In the 1950s Hardegen was able to acquire a plot of land at a reasonable price in the village of Oberneuland and build a house on it. The cul-de-sac in which it was located was named Kapitän-König-Weg at his instigation to honour the commander of the merchant U-boat Deutschland in World War I, after a school originally named after him was renamed in the village.
Hardegen was a passionate golfer. He played a lot and regularly and was even able to win some trophies. He also kept fit by swimming and devoted himself to gardening.
After ending his active political career in 1982, Hardegen also retired from business at the age of 70. The retiree then had wanderlust. He navigated the infamous Northwest Passage by ship, travelled to over 100 countries and the North and South Poles. There he had to find out that he was only the second oldest person to visit the South Pole. An Englishman had previously been only a few months older during his visit. Through reports in marine and maritime newspapers Hardegen then shared his experiences with the general public.
Only with over 100 years Hardegen could finally bring himself to quit driving a car, his likewise age-old Mercedes with automatic transmission, which carried the number of his boat on the license plate. In his late years, Hardegen didn’t give any more interviews about U-boats, his pride was his family and his house anyway, as well as his entrepreneurial achievements.
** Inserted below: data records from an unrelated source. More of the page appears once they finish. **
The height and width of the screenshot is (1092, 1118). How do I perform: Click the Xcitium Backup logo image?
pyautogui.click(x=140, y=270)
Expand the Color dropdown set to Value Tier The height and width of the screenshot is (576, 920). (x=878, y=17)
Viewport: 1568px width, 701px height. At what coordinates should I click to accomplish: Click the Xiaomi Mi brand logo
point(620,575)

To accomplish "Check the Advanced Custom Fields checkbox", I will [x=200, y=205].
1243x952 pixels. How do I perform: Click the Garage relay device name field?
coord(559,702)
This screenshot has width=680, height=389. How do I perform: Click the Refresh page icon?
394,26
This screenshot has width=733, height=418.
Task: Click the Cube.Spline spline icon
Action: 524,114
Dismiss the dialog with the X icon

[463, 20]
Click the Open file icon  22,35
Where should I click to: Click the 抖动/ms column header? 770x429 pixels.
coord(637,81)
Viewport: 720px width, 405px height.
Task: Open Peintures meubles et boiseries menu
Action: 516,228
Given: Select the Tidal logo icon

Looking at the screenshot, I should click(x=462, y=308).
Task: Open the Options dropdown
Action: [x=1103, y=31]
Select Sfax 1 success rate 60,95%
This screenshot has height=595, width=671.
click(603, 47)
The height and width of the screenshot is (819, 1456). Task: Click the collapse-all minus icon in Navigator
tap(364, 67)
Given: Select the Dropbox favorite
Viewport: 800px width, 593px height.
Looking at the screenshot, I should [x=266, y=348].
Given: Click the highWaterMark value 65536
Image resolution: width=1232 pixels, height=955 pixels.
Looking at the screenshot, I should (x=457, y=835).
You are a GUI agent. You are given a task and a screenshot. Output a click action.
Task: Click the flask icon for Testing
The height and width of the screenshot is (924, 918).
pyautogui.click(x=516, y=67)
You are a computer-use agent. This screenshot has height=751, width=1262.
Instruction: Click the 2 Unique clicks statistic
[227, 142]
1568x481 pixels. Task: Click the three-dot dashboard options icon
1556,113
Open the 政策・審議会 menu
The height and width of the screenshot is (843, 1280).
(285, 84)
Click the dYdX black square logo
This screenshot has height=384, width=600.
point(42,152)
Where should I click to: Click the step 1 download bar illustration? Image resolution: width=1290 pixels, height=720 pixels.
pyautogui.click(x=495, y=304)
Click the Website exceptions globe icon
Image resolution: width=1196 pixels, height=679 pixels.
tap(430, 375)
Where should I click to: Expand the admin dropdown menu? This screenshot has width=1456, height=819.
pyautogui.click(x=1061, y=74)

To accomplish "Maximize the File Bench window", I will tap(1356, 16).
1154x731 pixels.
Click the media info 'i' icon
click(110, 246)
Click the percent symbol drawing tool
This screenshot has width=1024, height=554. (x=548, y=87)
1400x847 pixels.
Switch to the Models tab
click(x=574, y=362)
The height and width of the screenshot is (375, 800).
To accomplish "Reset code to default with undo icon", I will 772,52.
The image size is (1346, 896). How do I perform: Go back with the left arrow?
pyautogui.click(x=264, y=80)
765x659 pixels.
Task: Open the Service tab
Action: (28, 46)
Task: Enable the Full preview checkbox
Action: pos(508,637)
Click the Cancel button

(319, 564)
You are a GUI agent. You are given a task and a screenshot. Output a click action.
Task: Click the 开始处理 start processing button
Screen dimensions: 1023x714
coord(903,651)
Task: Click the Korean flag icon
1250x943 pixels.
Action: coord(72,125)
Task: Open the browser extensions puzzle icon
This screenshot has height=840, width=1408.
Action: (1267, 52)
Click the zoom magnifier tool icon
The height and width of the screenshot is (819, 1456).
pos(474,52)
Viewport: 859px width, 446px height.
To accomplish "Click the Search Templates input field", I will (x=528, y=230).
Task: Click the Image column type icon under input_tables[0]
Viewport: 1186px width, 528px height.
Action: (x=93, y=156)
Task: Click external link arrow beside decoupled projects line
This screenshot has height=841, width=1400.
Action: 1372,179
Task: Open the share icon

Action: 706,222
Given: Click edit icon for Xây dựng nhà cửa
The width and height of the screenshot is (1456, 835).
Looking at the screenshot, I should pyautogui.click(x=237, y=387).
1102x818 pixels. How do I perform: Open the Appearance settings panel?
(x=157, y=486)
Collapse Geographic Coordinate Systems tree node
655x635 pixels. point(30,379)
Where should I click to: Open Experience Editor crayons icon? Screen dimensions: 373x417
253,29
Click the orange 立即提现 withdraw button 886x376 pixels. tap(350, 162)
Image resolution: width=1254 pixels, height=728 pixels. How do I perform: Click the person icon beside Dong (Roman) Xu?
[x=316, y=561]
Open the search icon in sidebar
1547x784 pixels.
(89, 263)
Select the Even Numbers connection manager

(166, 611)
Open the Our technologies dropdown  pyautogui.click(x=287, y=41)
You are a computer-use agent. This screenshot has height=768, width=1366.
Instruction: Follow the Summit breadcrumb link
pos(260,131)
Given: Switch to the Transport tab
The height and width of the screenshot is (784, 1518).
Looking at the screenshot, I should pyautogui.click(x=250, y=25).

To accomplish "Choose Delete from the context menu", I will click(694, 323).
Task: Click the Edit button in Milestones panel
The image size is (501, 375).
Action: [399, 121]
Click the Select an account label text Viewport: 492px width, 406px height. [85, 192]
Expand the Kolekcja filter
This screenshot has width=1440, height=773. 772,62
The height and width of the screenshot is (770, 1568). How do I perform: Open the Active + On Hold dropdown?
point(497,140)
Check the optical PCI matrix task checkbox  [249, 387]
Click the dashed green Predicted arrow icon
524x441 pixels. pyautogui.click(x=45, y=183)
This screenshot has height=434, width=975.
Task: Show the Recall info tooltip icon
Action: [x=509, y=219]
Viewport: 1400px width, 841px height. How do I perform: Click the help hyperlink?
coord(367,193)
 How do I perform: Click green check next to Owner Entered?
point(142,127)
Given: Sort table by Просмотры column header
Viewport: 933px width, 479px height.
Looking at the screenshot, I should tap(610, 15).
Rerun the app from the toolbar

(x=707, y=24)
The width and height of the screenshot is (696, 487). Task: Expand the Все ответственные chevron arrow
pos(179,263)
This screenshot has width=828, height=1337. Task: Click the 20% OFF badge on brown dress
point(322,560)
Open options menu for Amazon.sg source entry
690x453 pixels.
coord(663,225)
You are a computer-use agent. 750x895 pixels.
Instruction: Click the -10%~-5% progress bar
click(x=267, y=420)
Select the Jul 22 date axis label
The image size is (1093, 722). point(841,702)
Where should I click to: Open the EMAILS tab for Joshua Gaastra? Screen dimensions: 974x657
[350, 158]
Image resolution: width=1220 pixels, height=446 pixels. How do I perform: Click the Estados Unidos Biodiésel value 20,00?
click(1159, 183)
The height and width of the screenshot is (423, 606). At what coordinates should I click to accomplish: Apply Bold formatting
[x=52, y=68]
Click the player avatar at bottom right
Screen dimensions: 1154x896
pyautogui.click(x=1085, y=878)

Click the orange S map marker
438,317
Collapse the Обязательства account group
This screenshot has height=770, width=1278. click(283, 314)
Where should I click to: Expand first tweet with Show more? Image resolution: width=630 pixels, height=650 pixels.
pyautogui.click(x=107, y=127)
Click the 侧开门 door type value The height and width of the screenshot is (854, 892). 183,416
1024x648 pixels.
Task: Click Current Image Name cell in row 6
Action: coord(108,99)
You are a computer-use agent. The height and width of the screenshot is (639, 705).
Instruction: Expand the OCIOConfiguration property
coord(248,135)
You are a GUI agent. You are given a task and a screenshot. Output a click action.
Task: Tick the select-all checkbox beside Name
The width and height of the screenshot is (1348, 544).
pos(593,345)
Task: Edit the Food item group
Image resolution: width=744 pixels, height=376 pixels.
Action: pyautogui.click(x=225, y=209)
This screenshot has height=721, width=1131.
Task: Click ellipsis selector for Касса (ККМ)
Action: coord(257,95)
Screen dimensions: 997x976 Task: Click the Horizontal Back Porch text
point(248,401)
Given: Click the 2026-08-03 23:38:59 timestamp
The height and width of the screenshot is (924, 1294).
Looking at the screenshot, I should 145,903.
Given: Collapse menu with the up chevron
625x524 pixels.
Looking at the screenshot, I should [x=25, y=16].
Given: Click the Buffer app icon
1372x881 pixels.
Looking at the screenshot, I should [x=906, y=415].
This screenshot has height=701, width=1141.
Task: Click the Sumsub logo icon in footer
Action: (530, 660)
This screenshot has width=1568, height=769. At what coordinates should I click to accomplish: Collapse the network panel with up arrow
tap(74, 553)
Although he admitted that as a successful and well-known U-boat commander he was probably more easily being introduced to important persons than normal people, nobody would have bought anything from him just because of his decorations.
If the schedule of Hardegen allowed it, he gladly took part together with his wife in the crew meetings of his U-boat U 123. Significantly by initiative of the former chief helmsman Walter Kaeding and Horst von Schroeter, Hardegen’s successor as commander of U 123, many crew members of the U-boat had reunited for the first time in Hamburg in November 1979. After their first meeting the crew met again together with the crews of U 2506, the type XXI boat, which von Schröter had taken over with a large part of the crew of U 123 in 1944 and from U 4713 of type XXIII, whose commander became Kaeding, almost in annual succession. Since the crew members came not only from whole Germany, but also from Austria, the meetings were held alternately in the north at the coast and rather more south in the inland. The seventh crew meeting in September 1991 was the first meeting that took place in Altenbruch at the U-boat Archive. Hardegen could not participate, since he was on a Greenland trip with his wife and was stuck in the pack ice. After in 1993 the crew of U 123 had met rotationally once in southern climes – in Kassel – they met again in Altenbruch in July 1995 for the ninth time. This time Hardegen was just at the North Pole. Only at the third meeting at the U-boat Archive – the meanwhile 13th of the Crew Community U 123 – U 2508 – U 4713 – in September 2002 the Hardegens could then participate. When the crews met again two years later in Altenbruch for their 15th meeting, Hardegen appeared for the first time alone for a crew meeting. His wife Bärbel had been seriously ill a few weeks earlier. About a month after this crew meeting, Hardegen’s beloved wife Bärbel died at the age of 89. They were married for 67 years.
Hardegen visited the U-boat Archive not only in the course of crew meetings. In his almost legendary Mercedes he had it not far from Oberneuland to Altenbruch. After the death of Horst Bredow his wife Annemarie kept up the contact.